How did you get 193kJ? When I looked up the bond energy for the N~N triple bond, I get the correct answer.

Notice that the bond energy equation is nothing but twice the corresponding formation equation. So, since 155kJ is roughly twice of 79kJ, that part checks out okay. But clearly, 163kJ is nothing like twice of 472kJ. When you find the correct bond energy, make sure it's close to 944kJ.

Also, you've unnecessarily multiplied all equatins by an extra factor of 4 in the beginning, and then divided by 4 in the end - more room to make a calculation error. Why did you need to do that?
 
Last edited:
I recrunched the numbers. Is this what you got? I apologize for making stupid bookkeeping errors. I've been out of the loop for awhile, this is review for me.
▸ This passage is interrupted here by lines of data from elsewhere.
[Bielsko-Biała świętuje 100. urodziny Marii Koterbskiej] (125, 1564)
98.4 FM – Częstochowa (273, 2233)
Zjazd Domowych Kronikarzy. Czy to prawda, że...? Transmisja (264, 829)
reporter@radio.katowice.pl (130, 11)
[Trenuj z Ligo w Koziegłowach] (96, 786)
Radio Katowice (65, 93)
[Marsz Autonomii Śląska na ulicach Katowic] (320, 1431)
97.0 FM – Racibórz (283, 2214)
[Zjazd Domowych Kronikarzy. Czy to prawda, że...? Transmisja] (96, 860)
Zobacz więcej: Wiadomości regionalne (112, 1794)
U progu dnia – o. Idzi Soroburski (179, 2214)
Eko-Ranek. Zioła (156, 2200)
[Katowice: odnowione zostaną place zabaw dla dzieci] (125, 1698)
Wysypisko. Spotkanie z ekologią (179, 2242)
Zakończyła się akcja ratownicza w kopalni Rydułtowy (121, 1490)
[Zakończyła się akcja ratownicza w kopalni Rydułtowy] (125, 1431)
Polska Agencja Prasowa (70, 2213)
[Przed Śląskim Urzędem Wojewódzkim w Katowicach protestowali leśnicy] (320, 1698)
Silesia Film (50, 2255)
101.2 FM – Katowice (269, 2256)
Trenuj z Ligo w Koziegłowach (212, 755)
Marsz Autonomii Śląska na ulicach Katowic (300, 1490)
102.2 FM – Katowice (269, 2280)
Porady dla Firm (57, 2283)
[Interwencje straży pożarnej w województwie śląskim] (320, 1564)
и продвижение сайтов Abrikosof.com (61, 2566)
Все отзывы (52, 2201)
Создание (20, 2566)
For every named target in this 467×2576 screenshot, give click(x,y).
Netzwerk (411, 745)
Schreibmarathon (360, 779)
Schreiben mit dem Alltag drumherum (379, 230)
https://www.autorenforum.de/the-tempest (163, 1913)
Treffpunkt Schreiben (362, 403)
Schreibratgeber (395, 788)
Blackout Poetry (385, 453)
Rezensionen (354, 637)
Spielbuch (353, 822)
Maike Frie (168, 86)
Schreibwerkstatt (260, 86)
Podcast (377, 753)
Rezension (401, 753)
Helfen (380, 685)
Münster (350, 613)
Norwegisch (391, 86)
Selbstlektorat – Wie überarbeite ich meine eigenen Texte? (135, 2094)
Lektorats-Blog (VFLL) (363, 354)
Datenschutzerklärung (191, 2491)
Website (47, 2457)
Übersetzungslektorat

I graduated in '85. The concept that the heats of formation for the diatomic gases are for the unimolar product species and that for the bond enthalpies it's the bimolar species confused me too after rewriting the equations. I used the factor of four to try and remove the fractions, since I wrote the equations out as below originally, but used the wrong bond enthalpy for N2.

NF3(g)→ 1/2N2(g) + 3/2F2(g) -∆ƒHºm = 124.3 kj/mol
1/2F2(g) → F(g) ∆ƒHºm = 79 kj/mol
1/2N2(g) → N(g) ∆ƒHºm = 472.7 kj/mol

NF3(g)→ N2(g) + 3/2F2(g) -∆ƒHºm = 124.3 kj/mol
3/2F2(g) → 3F(g) 3(∆ƒHºm = 79 kj/mol)
1/2N2(g) → N(g) ∆ƒHºm = 472.7 kj/mol

NF3(g)→ N(g) + 3F(g) ∆Hm = 834 kj
3εN-F = 834
εN-F = 278 kj/mol

F2(g) → 2F(g) εF-F = 155 kj/mol
N2(g) → 2N(g) εN-N = 945 kj/mol
NF3(g)→ 1/2N2(g) + 3/2F2(g) -∆ƒHºm = 124.3 kj/mol

NF3(g)→ 1/2N2(g) + 3/2F2(g) -∆ƒHºm = 124.3 kj/mol
3/2(F2(g) → 2F(g) εF-F = 155 kj/mol)
1/2(N2(g) → 2N(g) εN-N = 945 kj/mol)
NF3(g)→ N(g) + 3F(g) ∆Hm = 829.3 kj
3εN-F = 829.3 kj
εN-F = 276.4 kj/mol

Just give me a heads up if your numbers agree. Thanks. I'll be making other posts.
 
Yip. Looks alright now.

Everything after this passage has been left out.